GIVEN EXERCISE.
Copy the lines starting with the one that contains "Viewport: 880px width, 545px" and going on through the one that contains "Task: Select Hạch", swapping "Stretch" for "Fill" and keeping everything else the same.

ITEMS.
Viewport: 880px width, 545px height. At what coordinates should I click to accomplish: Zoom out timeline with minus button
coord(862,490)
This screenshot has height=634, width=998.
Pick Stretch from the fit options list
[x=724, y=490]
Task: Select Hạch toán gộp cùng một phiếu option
...
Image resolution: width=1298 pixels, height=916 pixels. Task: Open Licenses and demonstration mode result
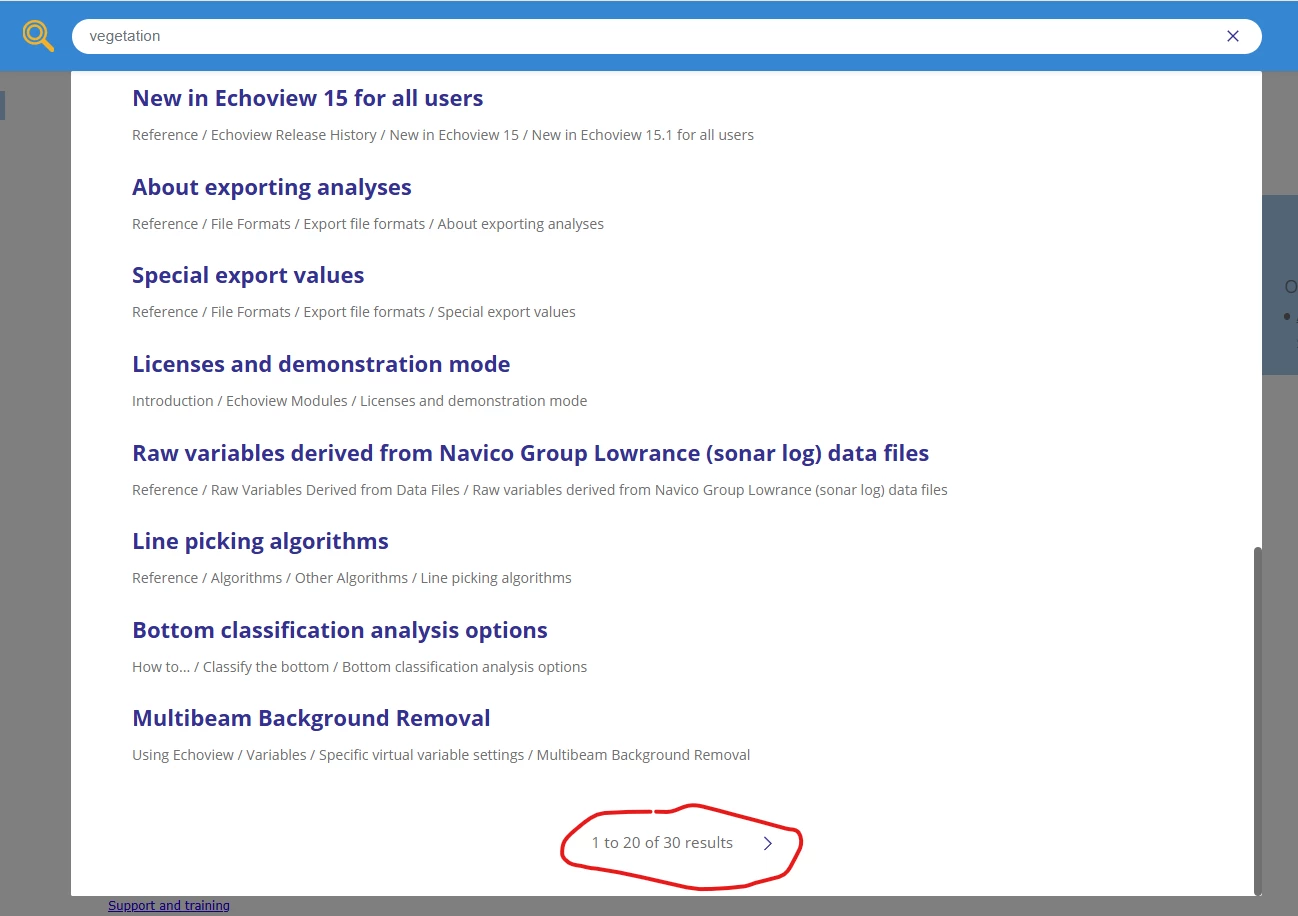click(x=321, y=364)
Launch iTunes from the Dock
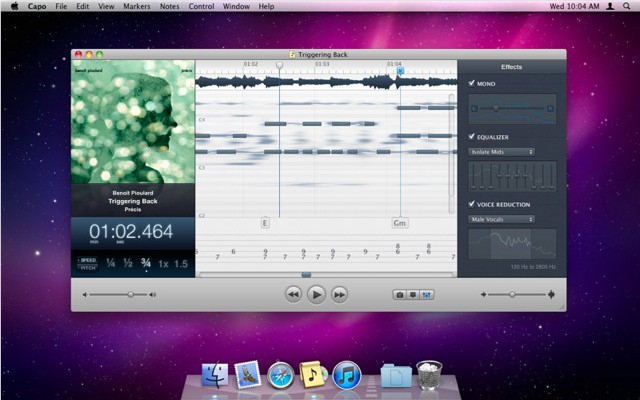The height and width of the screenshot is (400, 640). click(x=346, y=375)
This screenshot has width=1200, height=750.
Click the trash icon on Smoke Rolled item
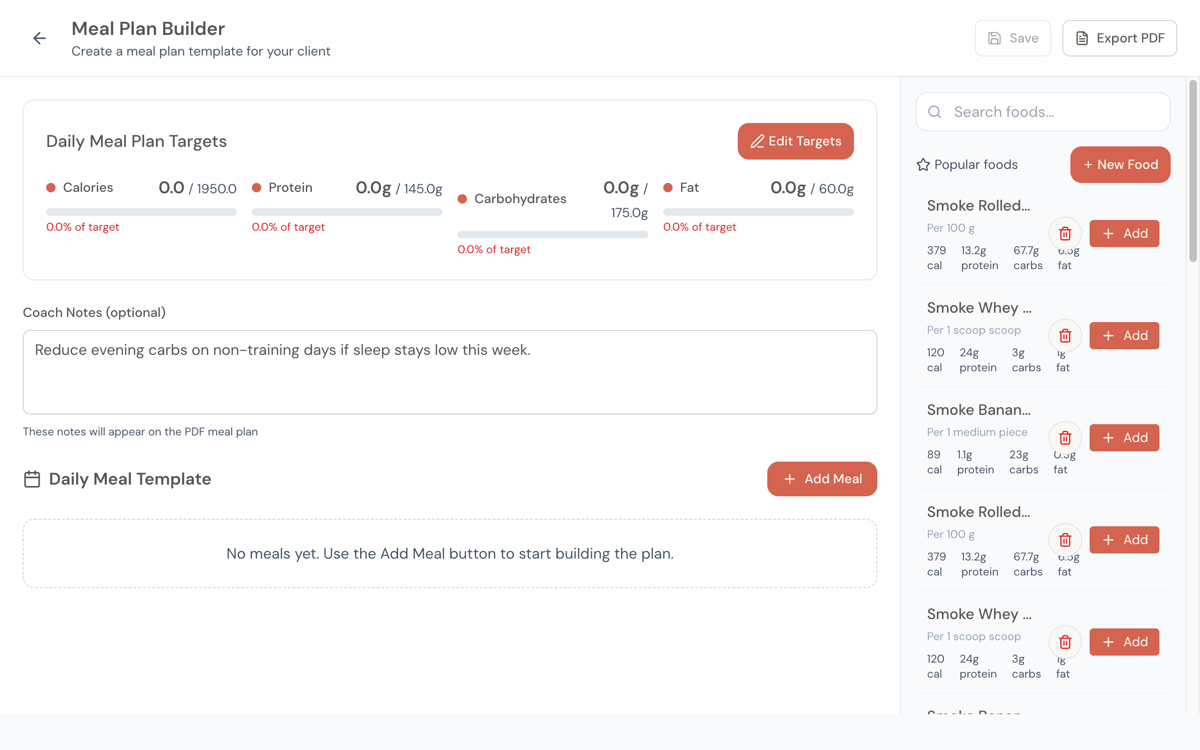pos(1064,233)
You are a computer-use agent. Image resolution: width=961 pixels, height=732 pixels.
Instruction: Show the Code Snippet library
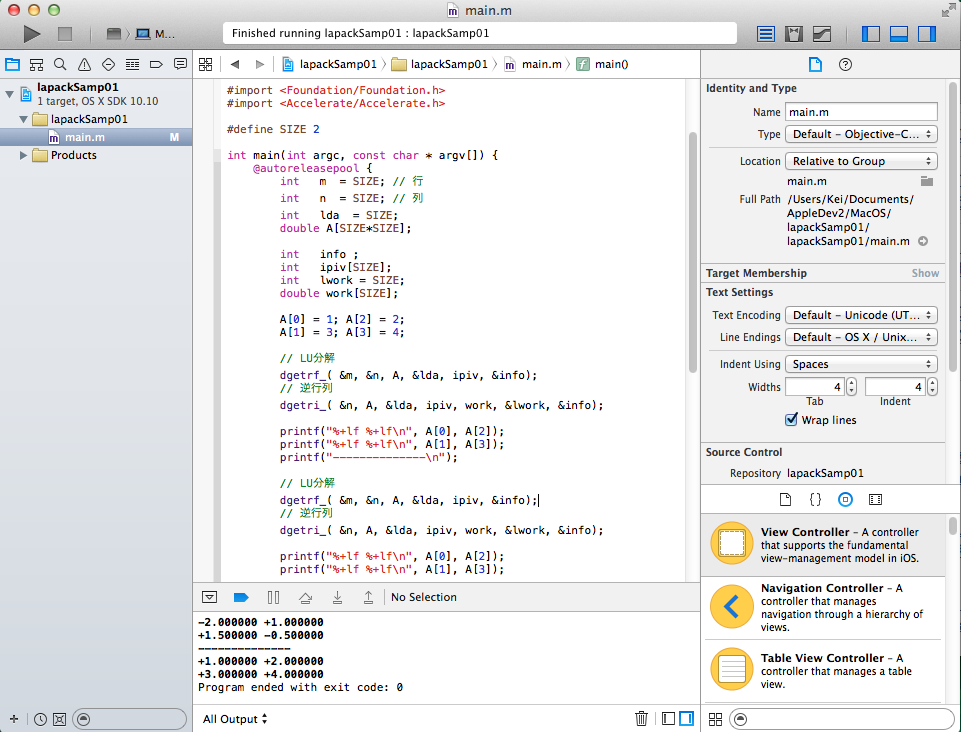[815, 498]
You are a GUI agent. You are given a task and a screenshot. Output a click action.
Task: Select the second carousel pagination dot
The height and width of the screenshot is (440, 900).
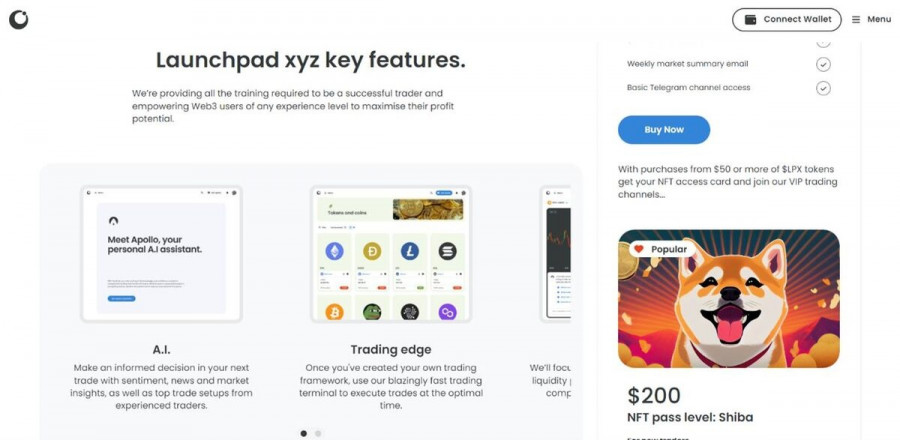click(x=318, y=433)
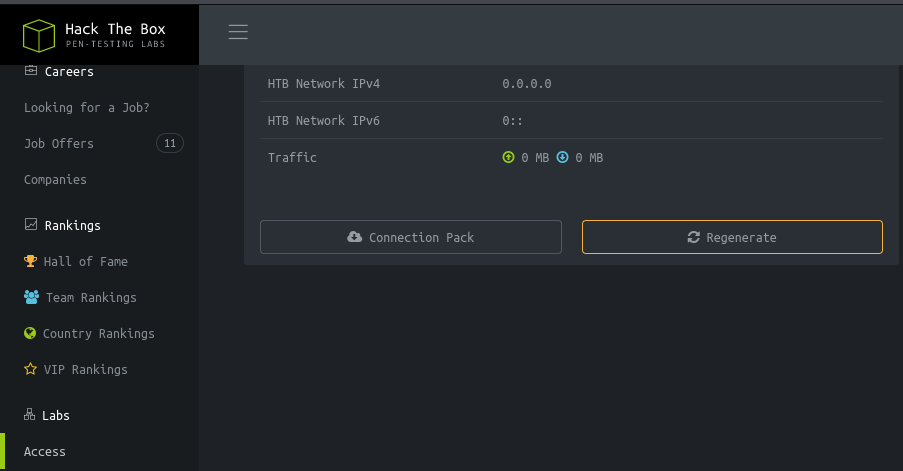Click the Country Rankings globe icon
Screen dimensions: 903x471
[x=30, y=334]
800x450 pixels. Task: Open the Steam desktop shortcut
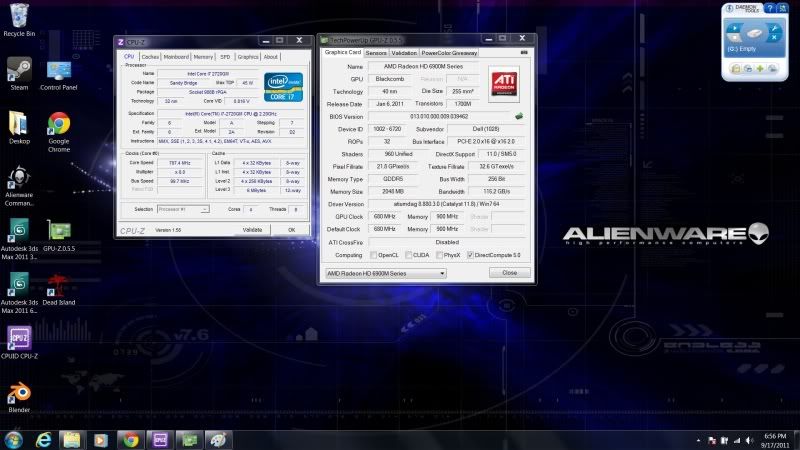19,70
* * *
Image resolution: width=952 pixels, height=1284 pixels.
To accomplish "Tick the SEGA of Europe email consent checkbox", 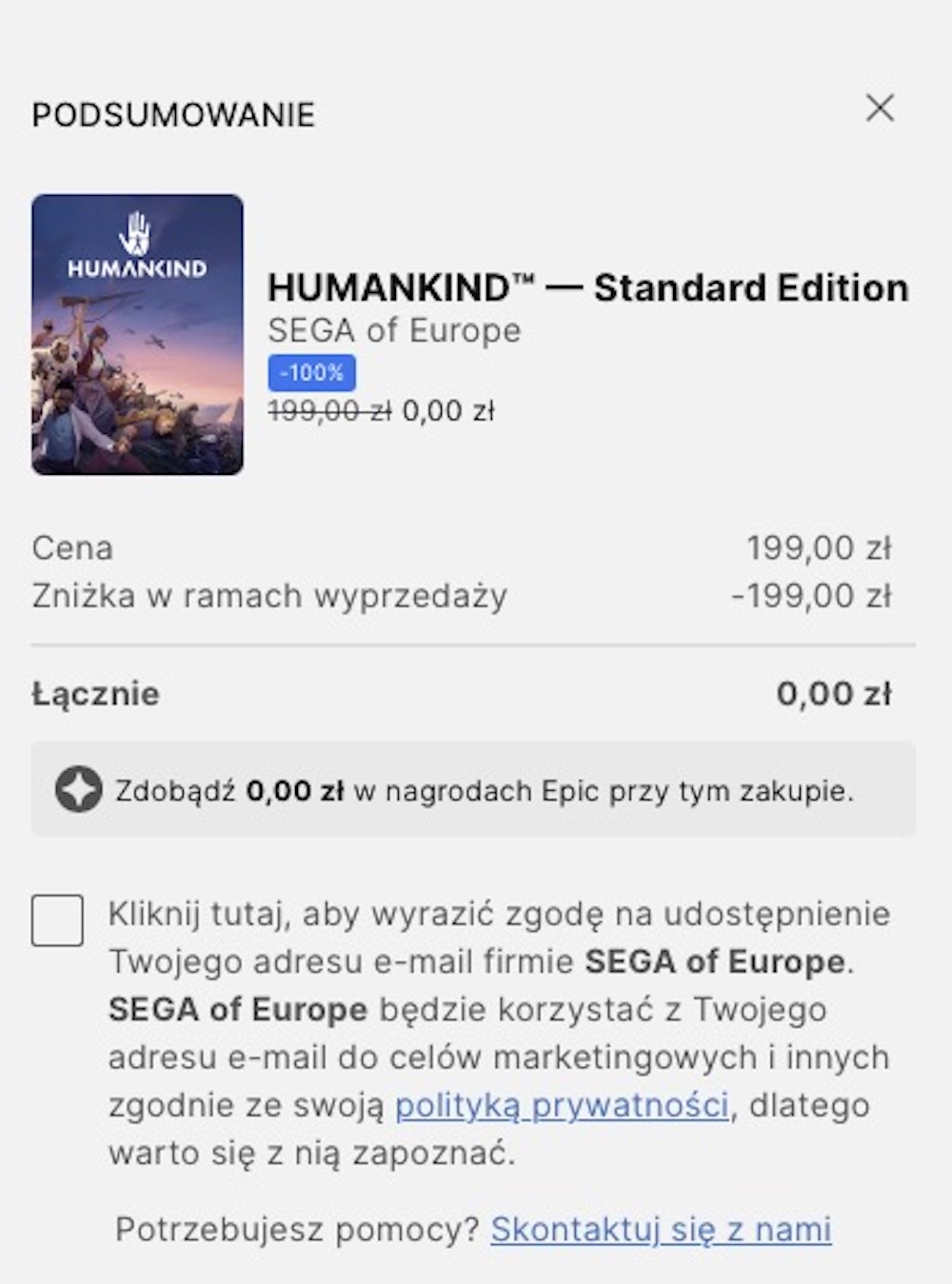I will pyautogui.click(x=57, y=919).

ANSWER.
Viewport: 880px width, 545px height. At what coordinates should I click to accomplish: Zoom out timeline with minus button
coord(862,490)
This screenshot has height=634, width=998.
Pick Fill from the fit options list
[x=724, y=490]
Task: Select Hạch toán gộp cùng một phiếu option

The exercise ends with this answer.